Diplomacy at the Brink: Eisenhower, Churchill, and Eden in the Cold War
- Author: David Watry
- Language: English
- Genre: History
- Publisher: LSU Press
- Publication date: 2014
- ISBN: 9780807157183

= Diplomacy at the Brink: Eisenhower, Churchill, and Eden in the Cold War =

Diplomacy at the Brink: Eisenhower, Churchill, and Eden in the Cold War is a 2014 book by David Watry. The book examines the United Kingdom–United States relations during the 1950s, covering the foreign policies of Dwight Eisenhower, Winston Churchill, and Anthony Eden.
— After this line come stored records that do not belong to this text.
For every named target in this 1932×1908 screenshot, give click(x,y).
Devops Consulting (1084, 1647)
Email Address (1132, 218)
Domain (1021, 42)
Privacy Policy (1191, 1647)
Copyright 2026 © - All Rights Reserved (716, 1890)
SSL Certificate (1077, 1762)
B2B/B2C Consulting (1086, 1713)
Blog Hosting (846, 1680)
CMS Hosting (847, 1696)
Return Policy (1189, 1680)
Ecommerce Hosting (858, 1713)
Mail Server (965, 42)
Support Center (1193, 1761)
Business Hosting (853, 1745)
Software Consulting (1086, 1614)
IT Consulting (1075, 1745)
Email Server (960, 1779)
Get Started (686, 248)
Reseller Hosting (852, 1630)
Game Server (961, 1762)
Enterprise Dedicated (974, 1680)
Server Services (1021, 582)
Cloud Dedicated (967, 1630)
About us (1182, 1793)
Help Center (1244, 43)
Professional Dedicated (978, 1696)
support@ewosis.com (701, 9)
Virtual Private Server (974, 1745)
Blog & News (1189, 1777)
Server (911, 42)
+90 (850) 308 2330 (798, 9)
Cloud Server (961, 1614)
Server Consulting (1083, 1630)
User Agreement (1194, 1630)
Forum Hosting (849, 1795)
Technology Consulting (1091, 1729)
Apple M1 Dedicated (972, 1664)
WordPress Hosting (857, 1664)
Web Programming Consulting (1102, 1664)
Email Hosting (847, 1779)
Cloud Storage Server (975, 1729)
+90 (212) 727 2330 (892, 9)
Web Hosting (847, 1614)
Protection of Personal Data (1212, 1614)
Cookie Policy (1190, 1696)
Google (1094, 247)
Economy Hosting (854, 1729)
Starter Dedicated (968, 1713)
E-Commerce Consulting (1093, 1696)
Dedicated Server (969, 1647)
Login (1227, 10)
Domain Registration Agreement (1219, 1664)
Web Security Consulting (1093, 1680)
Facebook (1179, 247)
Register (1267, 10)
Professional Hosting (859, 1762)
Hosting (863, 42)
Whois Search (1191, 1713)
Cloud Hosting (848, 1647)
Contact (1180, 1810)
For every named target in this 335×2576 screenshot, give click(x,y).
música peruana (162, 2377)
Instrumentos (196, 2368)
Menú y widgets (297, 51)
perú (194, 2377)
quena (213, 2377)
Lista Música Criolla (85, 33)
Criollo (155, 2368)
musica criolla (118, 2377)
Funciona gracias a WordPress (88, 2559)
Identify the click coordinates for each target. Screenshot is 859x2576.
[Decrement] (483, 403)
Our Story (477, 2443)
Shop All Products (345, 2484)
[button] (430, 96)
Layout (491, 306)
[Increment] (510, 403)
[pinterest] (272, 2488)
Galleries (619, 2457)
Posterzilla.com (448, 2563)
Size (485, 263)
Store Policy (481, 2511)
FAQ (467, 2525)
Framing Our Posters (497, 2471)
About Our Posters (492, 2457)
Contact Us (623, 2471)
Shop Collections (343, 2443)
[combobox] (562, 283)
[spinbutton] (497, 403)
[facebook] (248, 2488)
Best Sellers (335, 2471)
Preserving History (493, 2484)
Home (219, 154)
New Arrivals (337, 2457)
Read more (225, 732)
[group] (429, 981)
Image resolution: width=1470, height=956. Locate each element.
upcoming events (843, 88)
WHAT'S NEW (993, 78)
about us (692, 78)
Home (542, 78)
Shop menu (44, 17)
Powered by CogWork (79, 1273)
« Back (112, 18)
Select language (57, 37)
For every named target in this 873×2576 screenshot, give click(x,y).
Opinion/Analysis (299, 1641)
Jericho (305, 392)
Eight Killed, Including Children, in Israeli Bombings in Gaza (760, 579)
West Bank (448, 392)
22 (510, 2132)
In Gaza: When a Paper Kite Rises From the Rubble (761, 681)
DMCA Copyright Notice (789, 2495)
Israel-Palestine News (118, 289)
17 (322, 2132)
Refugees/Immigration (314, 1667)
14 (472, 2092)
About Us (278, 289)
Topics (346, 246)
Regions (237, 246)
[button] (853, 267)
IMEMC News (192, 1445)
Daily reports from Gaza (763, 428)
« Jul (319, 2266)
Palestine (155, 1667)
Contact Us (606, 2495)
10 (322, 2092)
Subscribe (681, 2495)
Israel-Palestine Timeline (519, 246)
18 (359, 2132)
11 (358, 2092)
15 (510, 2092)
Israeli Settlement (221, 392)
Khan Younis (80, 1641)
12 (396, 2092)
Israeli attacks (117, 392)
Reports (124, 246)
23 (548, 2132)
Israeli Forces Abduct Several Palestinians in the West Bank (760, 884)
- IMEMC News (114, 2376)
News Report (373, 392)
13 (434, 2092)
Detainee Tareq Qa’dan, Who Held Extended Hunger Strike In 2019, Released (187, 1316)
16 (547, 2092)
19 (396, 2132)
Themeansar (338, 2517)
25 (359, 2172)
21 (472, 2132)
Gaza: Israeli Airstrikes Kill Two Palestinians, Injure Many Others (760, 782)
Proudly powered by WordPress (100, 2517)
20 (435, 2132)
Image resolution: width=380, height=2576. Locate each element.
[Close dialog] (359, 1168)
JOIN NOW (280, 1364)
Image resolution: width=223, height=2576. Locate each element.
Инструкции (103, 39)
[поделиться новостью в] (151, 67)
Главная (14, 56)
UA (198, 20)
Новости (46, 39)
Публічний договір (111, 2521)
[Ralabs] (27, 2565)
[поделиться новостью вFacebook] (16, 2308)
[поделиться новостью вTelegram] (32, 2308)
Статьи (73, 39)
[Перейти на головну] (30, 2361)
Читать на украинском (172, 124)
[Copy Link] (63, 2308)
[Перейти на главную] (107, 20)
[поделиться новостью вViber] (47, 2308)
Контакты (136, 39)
Upon its release, some publications praised the book's research, whereas aspects of the book's depiction of Eisenhower were criticised by several reviewers.

== Contents ==
In Diplomacy at the Brink, Watry examines the United Kingdom–United States relations relationship in the 1950s and the deterioration of the Anglo-American relationship. He contests that Eisenhower's policies to Communist nations representing a "right-wing ideologue", compared to the détente policies of the Churchill and Eden administrations. The book covers events in the 1950s, including the Korean War, the response to Indochina and the Taiwan islands Quemoy and Matsu, covert operations, and the 1956 Suez Crisis.

== Reception ==
Andrew Holt from the Journal of Contemporary History lauded the book, describing it as important and praising the book's incorporation of archival sources from numerous nations. Samuel Hoff from International Social Science Review additionally praised the book as "an important contribution to literature on the Cold War", and noted that Eisenhower was portrayed with an "unfamiliar, negative shadow inconsistent with popular portrayals". The description of Eisenhower is also praised as "forcefully argued". Malcolm Craig from The Journal of the Historical Association complimented the book's engagement and research, describing the chapters as substantive and the overall argument being convincing, notwithstanding the lack of originality. However, Craig criticised the book's coverage of Eisenhower's views towards nuclear weapons as unpersuasive and stated that the book could focus more on the British attitudes. Still, the review overall concluded that Watry's book is well-researched and "raises intriguing points and offers new perspectives".

Richard M. Filipink from Presidential Studies Quarterly, despite praising the research, criticised the book's depiction of Eisenhower's "overt aggression" as not well corroborated, also critiquing the book's omissions and contradictions. The latter sentiment was shared by Anne Deighton from Journal of Cold War Studies, who, while praising the argument as stimulating, commented that aspects of the book were uncorroborated by evidence, and had "no rigorous analysis of the machinery of the state policymaking system".